Sunday, July 08, 2012

Why the UK continues to be the Fraud and Money Laundering Capital of the world!


This introductory blog is designed to set the scene for a series of articles I intend to publish which will examine some of the cases with which I was engaged as a Scotland Yard Fraud Squad Detective, and later as a financial regulator, a City lawyer, a consultant in the IT industry, and later as a self-employed financial compliance adviser. In this introduction, I shall try to explain what I mean by the criminogenic environment, to define why the propensity to commit financial crime is so prevalent in the financial sector, and why there is so little distinction between what the banks do and what organised crime does. I like the new phrase 'banksters' and I shall continue to adopt it where relevant.
The intention of these chapters, which I hope can be subsequently published as a series, is to set out my experiences in the roles I have filled, and to demonstrate how the financial centre we refer to more generally as 'The City', is a criminogenic environment, filled with people whose entire focus in life is on the making of vast sums of money, with no other edifying features whatsoever. It is a huge casino which welcomes players to come and gamble at its tables. The only problem is that these tables are crooked, the cards are marked, the dice are loaded and the croupiers are dishonest.
The word 'criminogenic' means "...Producing or tending to produce crime or criminality..." A more complex definition puts it as follows; "...Relating to characteristics or factors identified as predictors of crime and/or related recidivism..."
It should not be taken to mean that the City is full of crooks, many hundreds of thousands of perfectly apparently honest and normal people come to work in the City daily, without one thought that they might inadvertently be committing any crime. However, the vast percentage of these people become seduced into the ethic of the place, and willingly carry out the instructions of their employers and managers without giving any thought to the possible consequences of their actions. These people simply could not earn the generous salaries they enjoy, coupled with a fairly sociable lifestyle in any other walk of life, and that becomes the root of the problem.
In many cases they are not qualified to be nurses, or teachers, academics or engineers, but they don't need these particular abilities to work in the City. Frankly, the intellectual level of the average City dealing room isn't very high, but it doesn't need to be. What they all possess is a desire to make as much money as they can, which these days is provided by the payment of annual bonuses for profitable results. It is these bonuses which cement the City workers in their place, and guarantee that the vast majority of them will continue to operate in a 'no questions asked' environment. The bonus culture is evidence of the corrupting symbiotic relationship between the institution and the people who do its bidding.
The City of London depends upon these relationships to a huge extent. In this way, many actions, which could and in some cases are entirely criminal, (PPI mis-selling, LIBOR fixing), are allowed to carry on very profitably, but when enquiries are made, no-one can be identified to blame.
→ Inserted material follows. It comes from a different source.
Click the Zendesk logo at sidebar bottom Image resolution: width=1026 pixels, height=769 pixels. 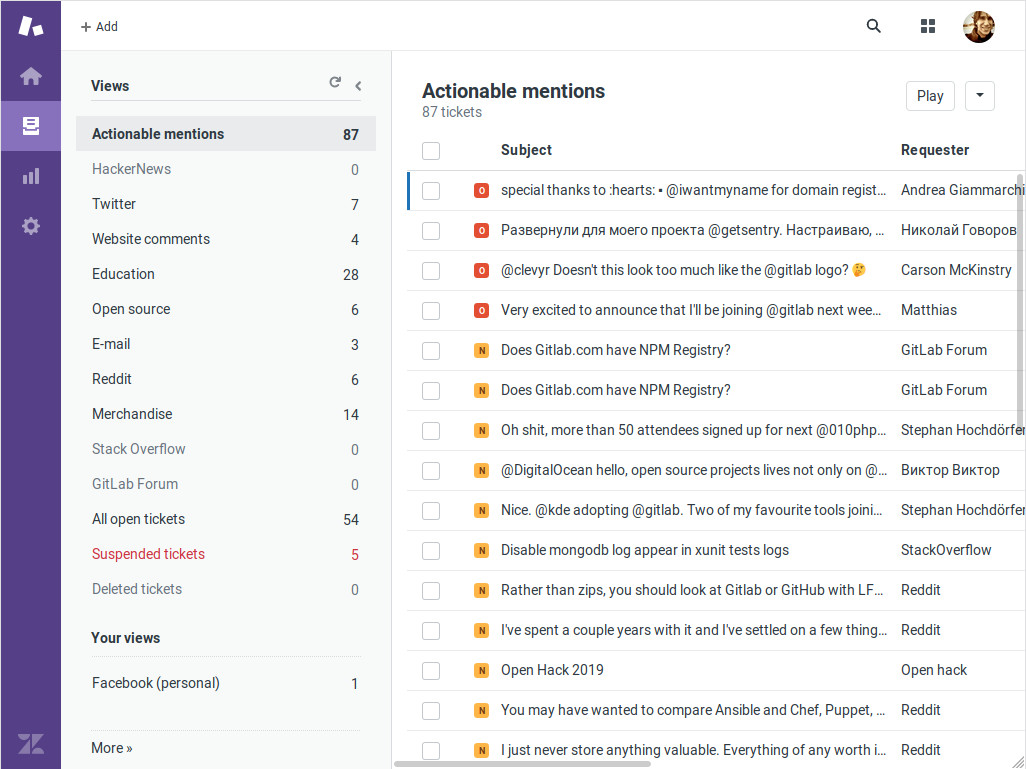pyautogui.click(x=31, y=743)
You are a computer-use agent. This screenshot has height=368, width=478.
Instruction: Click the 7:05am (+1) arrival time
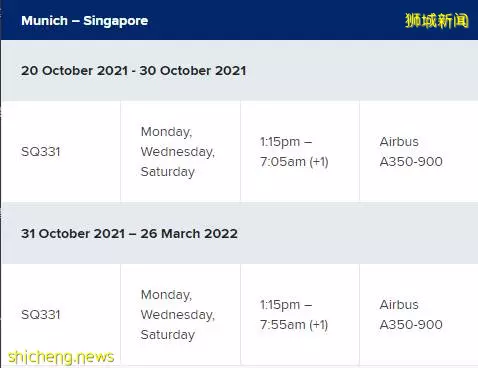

Management can claim that egregious behaviour was carried out by a single or a small series of rotten apples, or rogue traders, (recall Bob Diamond's explanations to the Select Committee), who can be blamed for all the problems, and instantly sacked, and who are allowed to disappear into immediate oblivion. 
Just as in the days of Fagin and the Artful Dodger, the crooks could instantly get swallowed up in the back alleys and the stews of the old Victorian City, so today, the sacked traders can vanish into the ether, with surprisingly little record of their present whereabouts, and in some cases, their current names!
It is this very anonymity which allows City managers and directors to avoid being prosecuted for fraud, because they can always claim that these actions were not sanctioned by them, nor were they approved. Recall Bob Diamond again claiming that the people who manipulated LIBOR did not 'share our culture or values'! What utter rubbish, the people who were doing this knew that they would be allowed to continue fiddling the system as long as the money was coming in, and no-one complained.  Making money in the City covers up an awful lot of critical comment!
The City of London is made up of a series of interlinking financial intermediaries and banking services providers, working in partnership with a group of relevant professional services firms, lawyers, accountants, consultants, company formation agents, recruitment providers and IT services advisers.  Most of these providers are overseen, in some way, by a regulatory agency. They all depend on each other for their living and their sole function is to continue to service the financial Leviathan which has been created over hundreds and hundreds of years.
In order to work efficiently, those who exist to regulate the sector should command the respect of those whom they supervise, but in all too many cases, that respect does not exist. The financial sector despises the regulators, and considers them to be little more than a bunch of interfering busybodies who know nothing about their peculiar unique city culture. The overwhelming problem is that in the vast majority of cases, those who are employed to regulate simply do not have the faintest clue about the nature of the beast they are seeking to tame. This lacuna is deliberately engineered by the financial sector who benefit from the lack of professional knowledge possessed by the regulators.
Like it or not, the banking industry has always had two faces. There is the stern, prudent profile of the traditional conservative banker, paying significant attention to a public association with all that is venerated at the heart of the financial establishment. So, banks will sponsor the opera, the major rugby internationals, Glyndebourne, etc, in an attempt to project the image they have of themselves as being part of a long-standing tradition of probity and sound practice. However, behind this façade, is the more realistic picture of the white-socked market spiv, the sharp-suited wide-boy, on the make, on the take, and always with one eye on any opportunity to turn a profit.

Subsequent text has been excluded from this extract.